Matt has raised some major questions about the future of ETFs and ETNs in the wake of the huge bailout of the banking sector. I’m going to reflect on those for a little longer before replying … at least for a few paragraphs.
In the meantime, there are some urgent things to cover. What about the faulty plumbing in the markets? I mean the crazy discounts to index values that opened up in the US ETF market over recent days, which Murray Coleman wrote about yesterday, and which are not supposed to happen. We learn in our first primer on ETFs that the arbitrage process which underlies in-kind redemption and creation is supposed to eliminate any such price discrepancies. Shouldn’t market-makers have been climbing over each other to make risk-free profits?

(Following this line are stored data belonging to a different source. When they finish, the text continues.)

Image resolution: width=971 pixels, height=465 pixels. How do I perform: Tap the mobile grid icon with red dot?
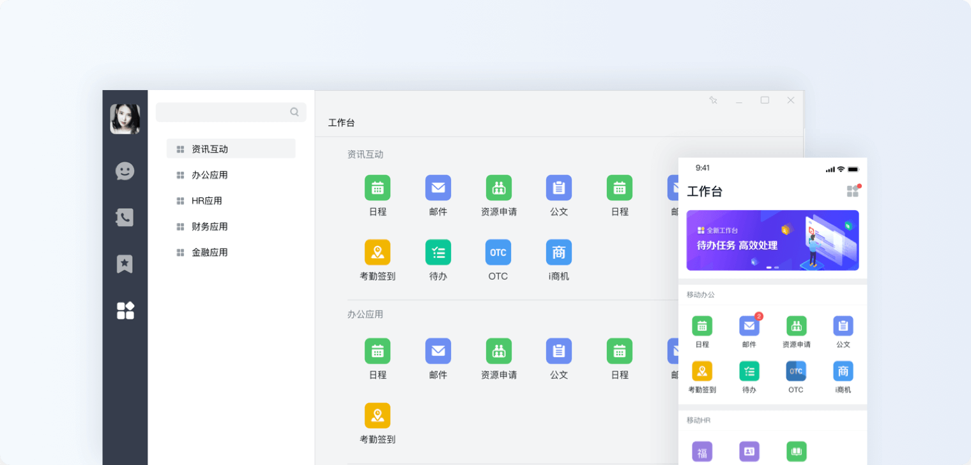(853, 191)
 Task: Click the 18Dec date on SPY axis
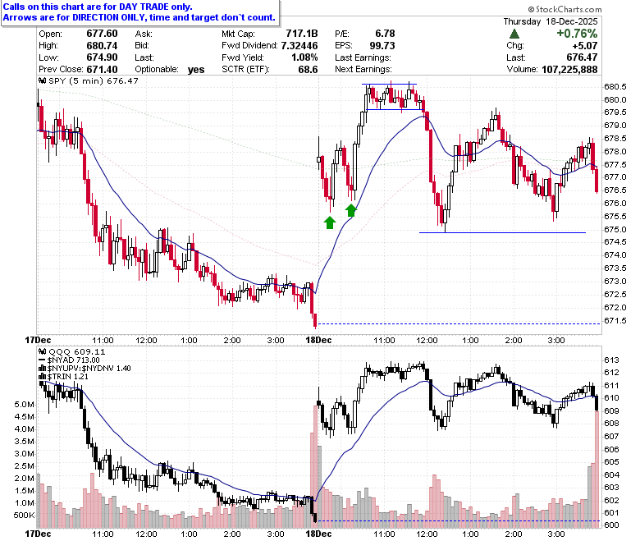tap(319, 340)
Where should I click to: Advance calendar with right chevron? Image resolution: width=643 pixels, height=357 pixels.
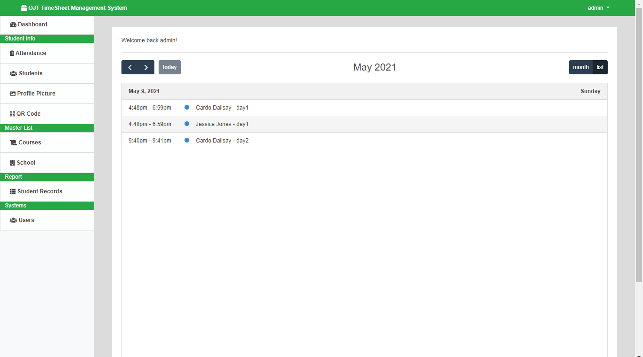tap(146, 67)
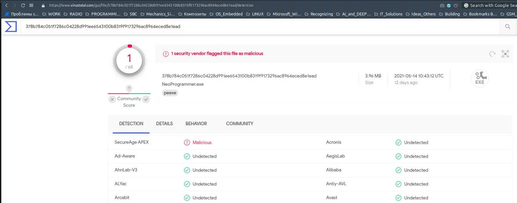Expand the LINUX bookmarks folder
Screen dimensions: 517x203
[x=255, y=14]
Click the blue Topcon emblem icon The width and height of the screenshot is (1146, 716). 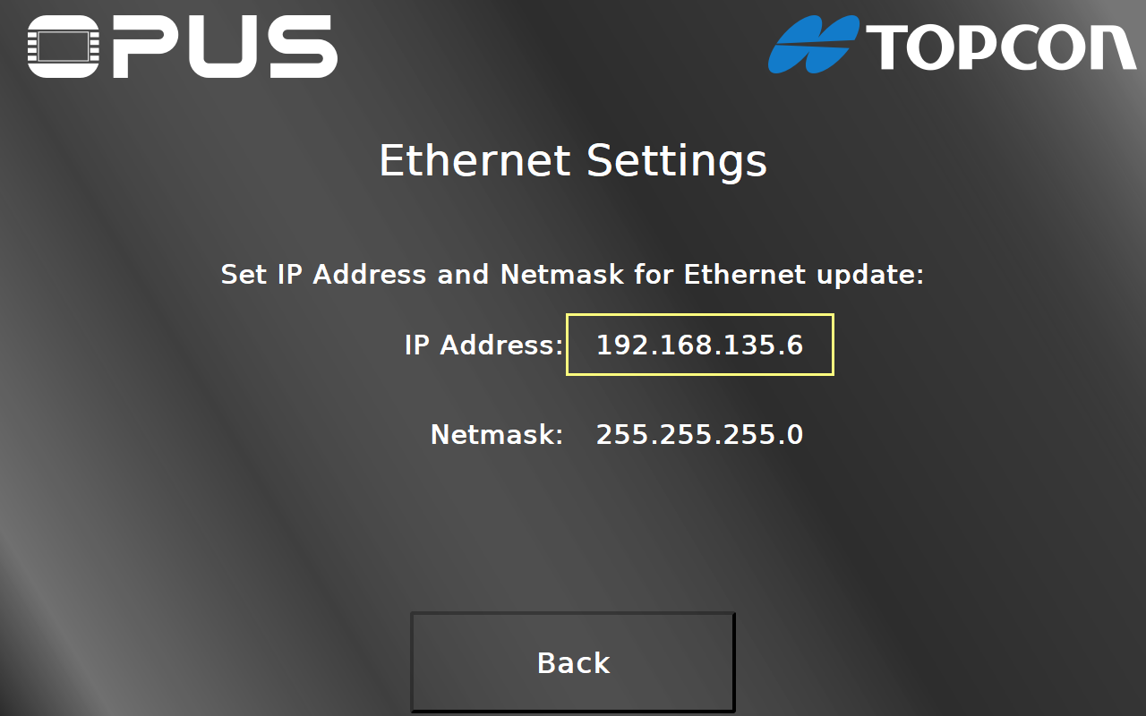point(813,47)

Earlier today, I spoke to Paolo Giulianini, head of ETF trading at UniCredit in London, to get a European perspective on things. He confirmed that the discounts to index values that we have seen in US corporate bond ETFs have been mirrored this side of the Atlantic (even though by today, Tuesday, they have begun to disappear). But, he added, liquidity problems don’t stop there—they have affected even some benchmark equity ETFs.
If one looks purely at reported trading volumes, he said, things look fine, but actually placing a trade in the NASDAQ 100 futures in a market maker’s size – 100, 500 or 1000 contracts, for example—has been difficult to achieve in recent days without moving prices significantly. So, while arbitrage should in theory prevent ETFs from trading at discounts and premia from the index value, in practice it has been difficult to move them back into line.
And, on the subject of plumbing, I noticed this story on the FT Alphaville site earlier today. If you need to actually trade in ETFs, a number of UK-based stockbrokers—Barclays Stockbrokers (named in the article) and Selftrade, TD Waterhouse, HSBC, Lloyds TSB (named in the comments)—are apparently doing a very poor job in answering their telephones or getting their online trading systems to work.
So if you’re an ETF investor, not only do you have to cope with the worst week in history for the US stock market, you may have inexplicable discounts to cope with, and your broker may not allow you to trade anyway. It feels as though major repairs need to be done to make sure the market’s infrastructure actually works. Now where did I put those Krugerrands?
Which brings us back to the bailout and Matt’s questions. When I wrote two weeks ago that I saw a bleak future for ETNs, I meant that it was no longer possible to price these instruments without making a big adjustment for counterparty risk, and that the Lehman default (whose repercussions are still spreading) may well have made them unsellable anyway. Clearly the huge taxpayer injections to the banking system will have some effect in reducing risk premia, and in the case of nationalised entities, default risk will have fallen sharply.
But investors are going to be paying a great deal of attention to fund structures, and collateralisation is going to be demanded in most cases. Since their default risk is now the lowest, perhaps only the state-owned banks should offer ETNs? I can see it now—the RBS/Northern Rock/Bradford and Bingley/National Savings “Gordon” ETN programme…
And I think we’re still all waiting to see how the bank bailouts work out. We’ve already seen unexpected, unpleasant and unplanned side effects from previous state interventions. If the massive increases in public debt cause a rise in government bond yields, then the economic downturn could intensify, with knock-on effects for everyone’s ability to repay loans.
In response to your other questions, Matt, I think that investors will demand a lot more transparency from ETF providers on all areas of fund operation, from securities lending to swap policies. As to whether swap-based ETFs or in-specie ETFs are the way forward, that’s the million-dollar question—and I’m going to sit on the fence on that one!